§ **TESTO DA LEGGERE**
Pasquale Guardascione

Giornalista

Da 30 anni racconta lo sport e la cronaca per diversi giornali ed emittenti, Per Virgilio Sport è lui che va a scovare i campioni del passato e con le sue interviste li riporta sul terreno di gioco Per Virgilio Sport è lui che va a scovare i campioni del passato, o emigrati all'estero a cercare fortuna e con le sue interviste li riporta sul terreno di gioco

Portiere, stile di vita. Fabio Brini è stato tra i migliori numeri uno del calcio italiano degli anni Ottanta. Partito da Porto Sant’Elpidio è arrivato a giocare assieme e a sfidare i grandi campioni. Cresciuto nell’Ascoli del vulcanico presidente Costantino Rozzi, il colore bianconero è quello che ha contraddistinto la sua carriera: da quello di Ascoli e Udinese dove ha giocato a quello mancato per un soffio della Juventus di quegli anni che lo cercò

Brini si ricorda come è iniziata la sua carriera?
“Avevo sedici anni quando giocavo in Prima Categoria con il Porto Sant’Elpidio, fui notato nel corso di una partita da alcuni osservatori dell’Ascoli che mi prelevarono e mi portarono nella squadra bianconera dove ho fatto tutta la trafila delle giovanili. Poi, in serie B con Renna e Sensibile in panchina fui portato in prima squadra, fino ad arrivare alla serie A”.

§ **ESERCIZIO BREVE A**
Aggiorna il testo su Fabio Brini: riscrivine il passo cominciando da "Portiere, stile di" e proseguendo fino a "la sua carriera?", con "istrionico" al posto di "vulcanico".

§ **DATI ESTRATTI**
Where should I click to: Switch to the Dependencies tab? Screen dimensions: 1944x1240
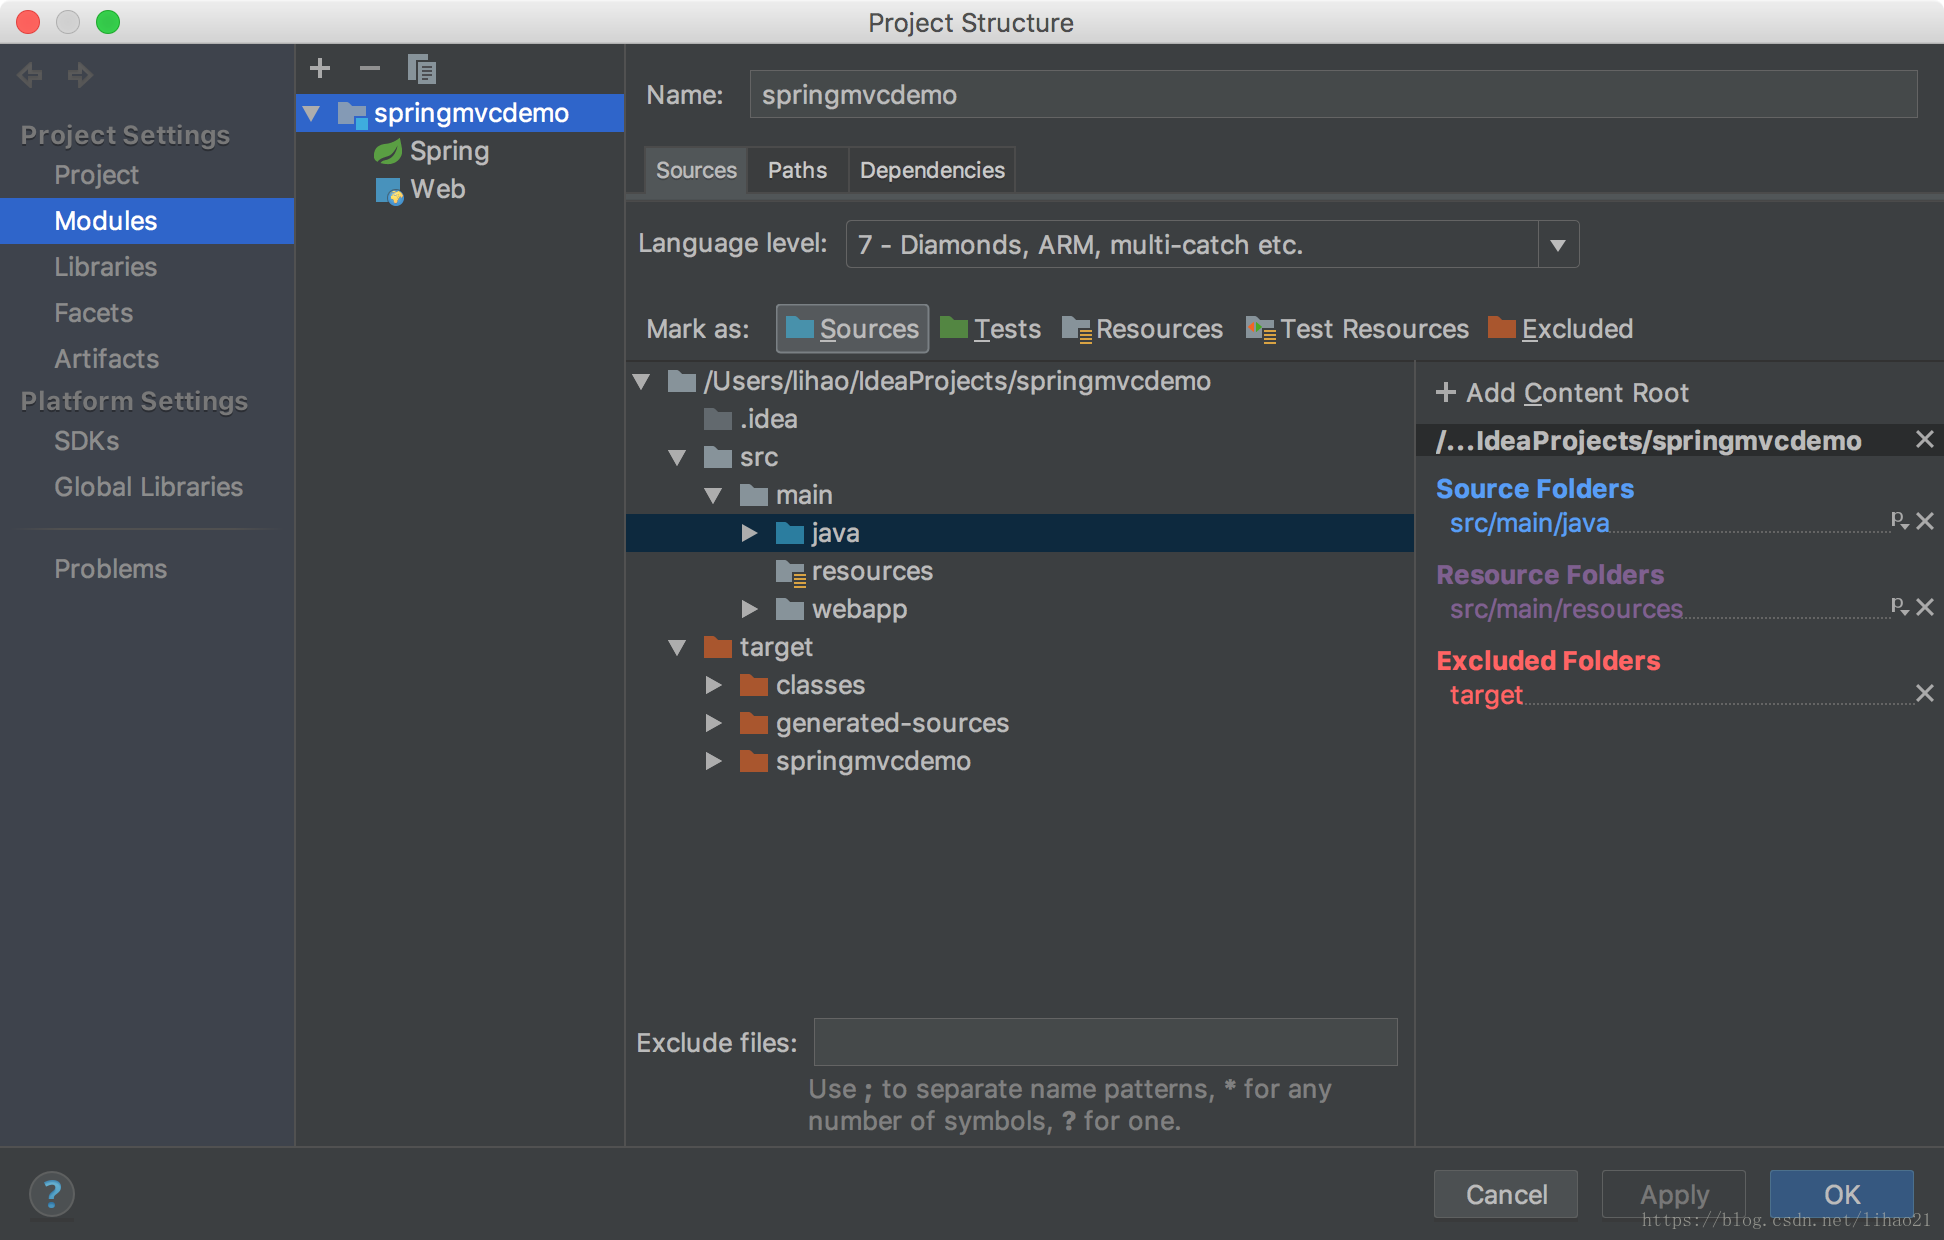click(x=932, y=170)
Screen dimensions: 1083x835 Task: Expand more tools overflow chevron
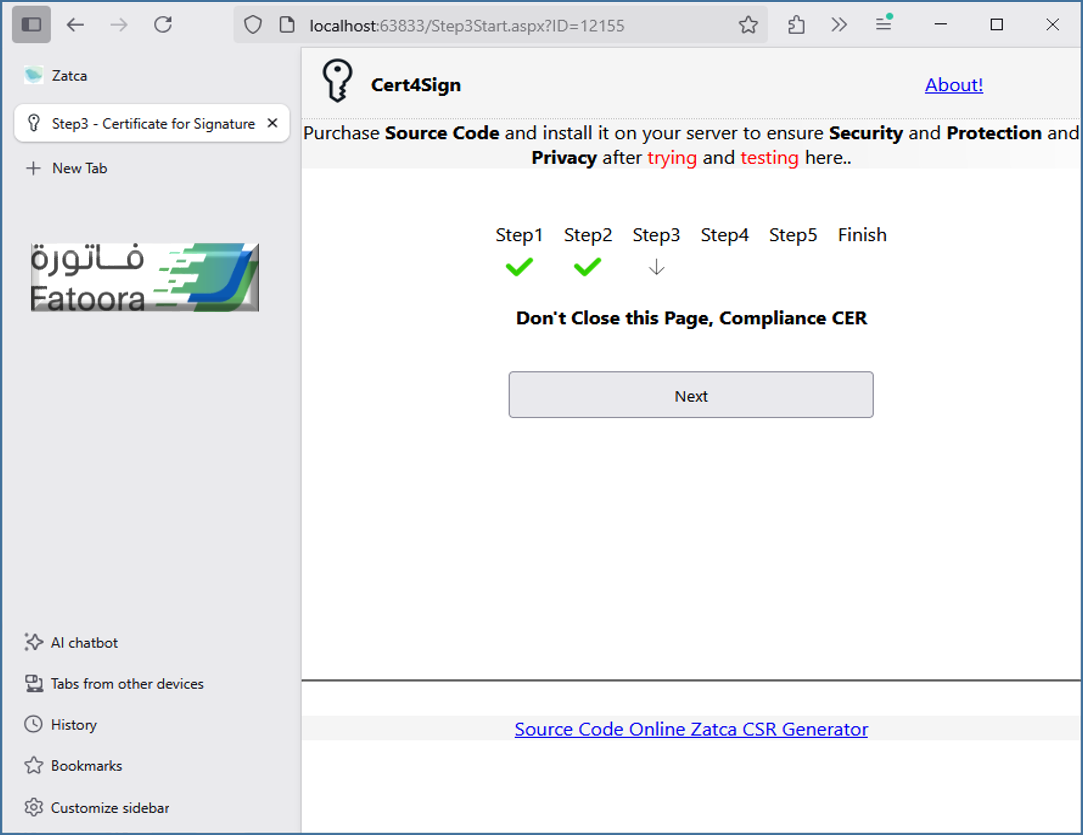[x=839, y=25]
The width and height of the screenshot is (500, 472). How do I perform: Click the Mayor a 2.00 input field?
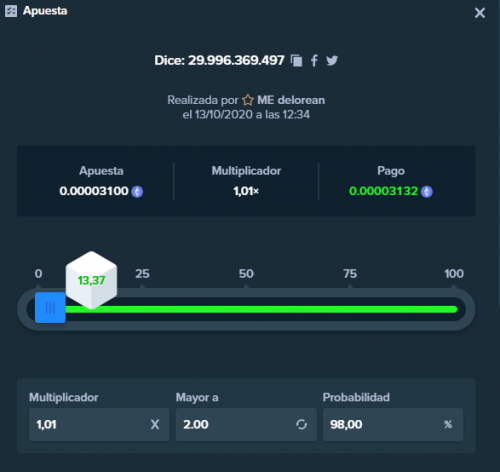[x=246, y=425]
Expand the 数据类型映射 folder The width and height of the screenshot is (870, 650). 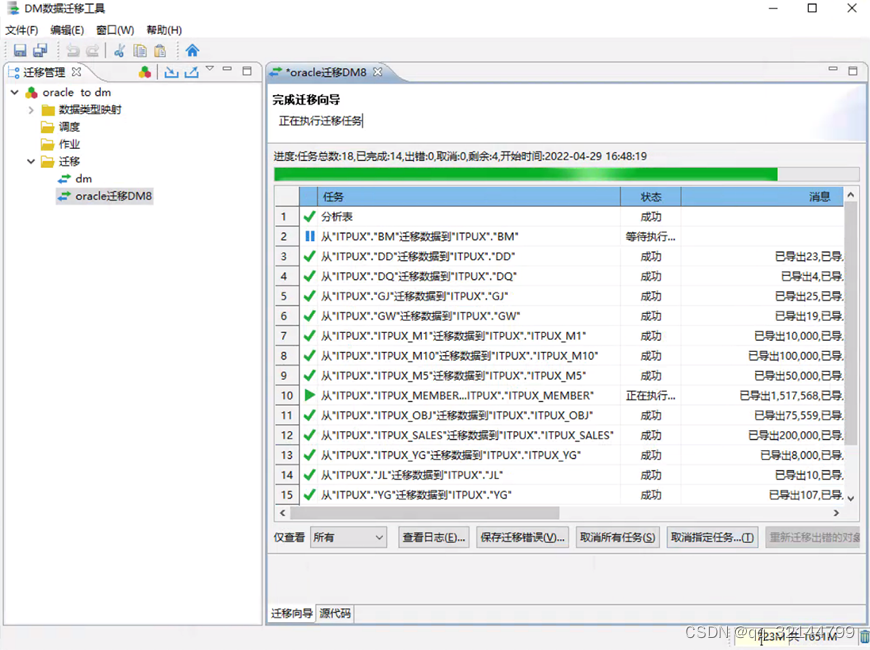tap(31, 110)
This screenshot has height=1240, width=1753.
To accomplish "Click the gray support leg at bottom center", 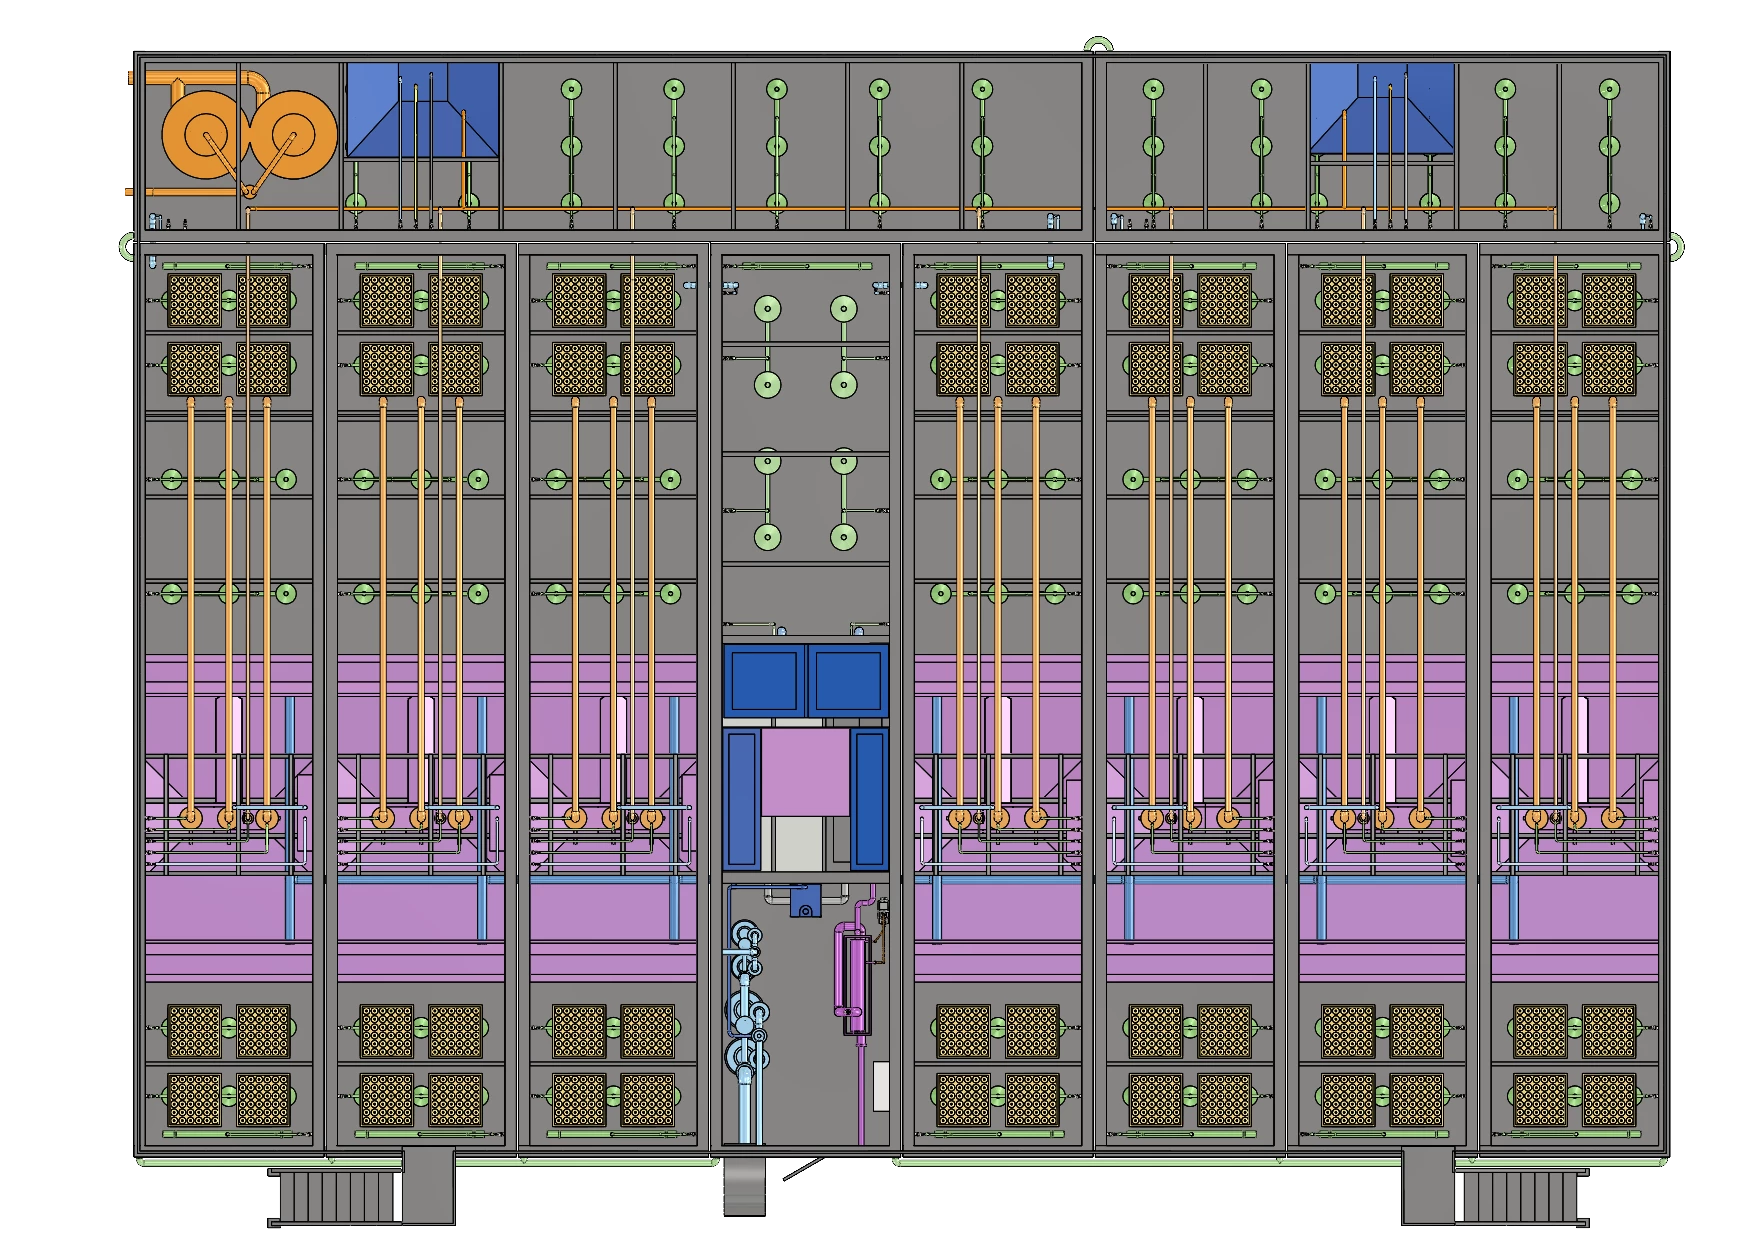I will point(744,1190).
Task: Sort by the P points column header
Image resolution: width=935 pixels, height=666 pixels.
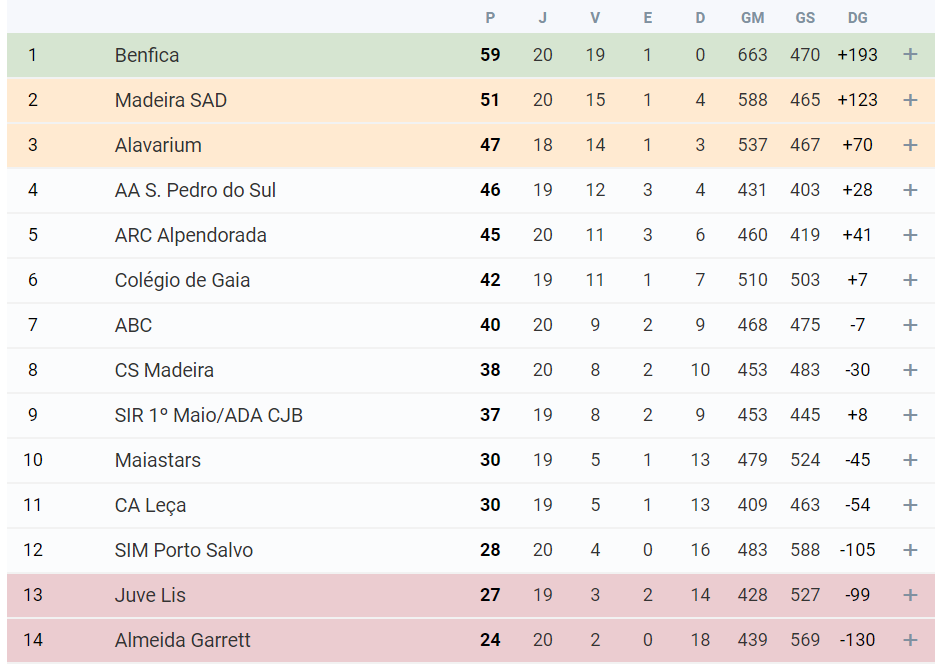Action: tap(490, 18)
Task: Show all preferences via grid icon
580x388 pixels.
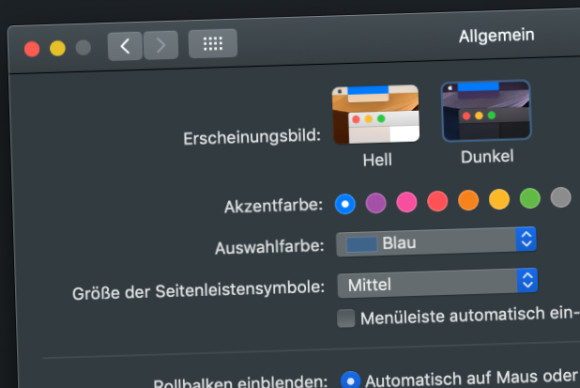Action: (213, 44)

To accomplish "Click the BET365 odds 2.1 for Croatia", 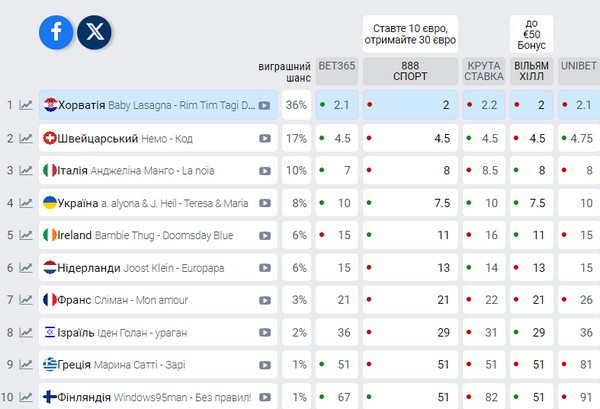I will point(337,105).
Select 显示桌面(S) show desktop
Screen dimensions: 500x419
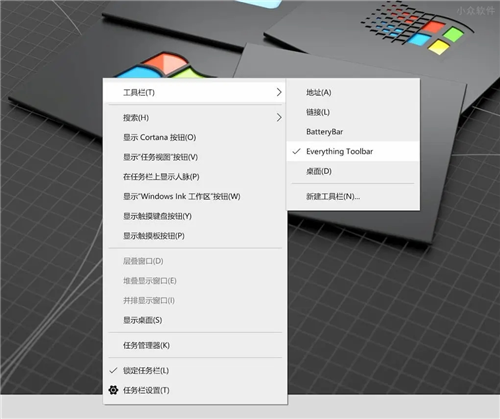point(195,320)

§ **ESERCIZIO BREVE B**
Filtra i record riportando, una per una, tutte le righe in cui compare la parola "Task".

§ **RISPOSTA A**
Portiere, stile di vita. Fabio Brini è stato tra i migliori numeri uno del calcio italiano degli anni Ottanta. Partito da Porto Sant’Elpidio è arrivato a giocare assieme e a sfidare i grandi campioni. Cresciuto nell’Ascoli del istrionico presidente Costantino Rozzi, il colore bianconero è quello che ha contraddistinto la sua carriera: da quello di Ascoli e Udinese dove ha giocato a quello mancato per un soffio della Juventus di quegli anni che lo cercò

Brini si ricorda come è iniziata la sua carriera?

§ **RISPOSTA B**
Screen dimensions: 1083x835 Task: Expand more tools overflow chevron
Task: Sort by the P points column header
Task: Show all preferences via grid icon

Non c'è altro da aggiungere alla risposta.